Esta microarquitectura integrada directamente en la placa base del teléfono ofrece ventajas logísticas que están transformando la forma en que contratamos telefonía. Ya no es necesario acudir a una sucursal física o esperar el envío por delivery de un chip de plástico para cambiar de compañía o portarse; el proceso hoy toma minutos mediante el escaneo de un código QR enviado por correo electrónico o a través de la propia aplicación móvil de la operadora local.

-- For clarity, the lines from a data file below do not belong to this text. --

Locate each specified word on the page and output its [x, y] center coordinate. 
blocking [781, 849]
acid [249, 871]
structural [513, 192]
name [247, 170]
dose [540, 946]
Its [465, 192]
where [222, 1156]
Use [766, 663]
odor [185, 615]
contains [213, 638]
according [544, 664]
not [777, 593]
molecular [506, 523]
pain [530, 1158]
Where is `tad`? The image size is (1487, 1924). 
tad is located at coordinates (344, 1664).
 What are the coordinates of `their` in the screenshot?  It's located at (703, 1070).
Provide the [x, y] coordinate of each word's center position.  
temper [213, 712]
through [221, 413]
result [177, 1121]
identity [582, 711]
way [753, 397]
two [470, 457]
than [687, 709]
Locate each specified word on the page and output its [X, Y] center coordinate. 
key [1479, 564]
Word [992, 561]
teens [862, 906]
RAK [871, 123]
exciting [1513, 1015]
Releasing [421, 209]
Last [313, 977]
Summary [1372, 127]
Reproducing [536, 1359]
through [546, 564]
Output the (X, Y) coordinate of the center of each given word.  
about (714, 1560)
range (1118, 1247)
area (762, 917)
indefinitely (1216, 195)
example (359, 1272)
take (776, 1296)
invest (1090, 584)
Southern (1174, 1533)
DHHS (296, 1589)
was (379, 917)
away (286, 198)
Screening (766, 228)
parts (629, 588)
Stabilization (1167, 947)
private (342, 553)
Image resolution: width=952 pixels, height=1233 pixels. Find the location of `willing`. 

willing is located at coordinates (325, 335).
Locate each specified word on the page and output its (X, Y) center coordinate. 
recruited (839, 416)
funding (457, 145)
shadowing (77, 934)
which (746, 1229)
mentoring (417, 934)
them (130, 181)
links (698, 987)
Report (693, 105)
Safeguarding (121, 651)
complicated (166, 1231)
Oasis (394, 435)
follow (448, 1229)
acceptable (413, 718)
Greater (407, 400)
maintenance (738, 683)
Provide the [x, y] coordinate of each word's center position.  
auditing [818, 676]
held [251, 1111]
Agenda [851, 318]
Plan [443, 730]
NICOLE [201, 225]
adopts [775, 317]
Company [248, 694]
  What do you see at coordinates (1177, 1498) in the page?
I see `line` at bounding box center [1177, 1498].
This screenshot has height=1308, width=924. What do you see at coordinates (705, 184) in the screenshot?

El mayor beneficio, sin embargo, se nota a la hora de viajar fuera del país. El auge de aplicaciones globales de eSIM permite a los usuarios chilenos comprar bolsas de datos internacionales antes de subirse al avión. Al aterrizar en su destino, el teléfono se conecta automáticamente a las redes locales del país extranjero sin necesidad de pagar las altísimas tarifas de roaming tradicional de las compañías chilenas, y manteniendo activa su línea de WhatsApp de siempre en paralelo. Es una evolución silenciosa que mejora la seguridad del dispositivo, ya que si el teléfono es robado, el delincuente no puede extraer el chip para anular el rastreo GPS.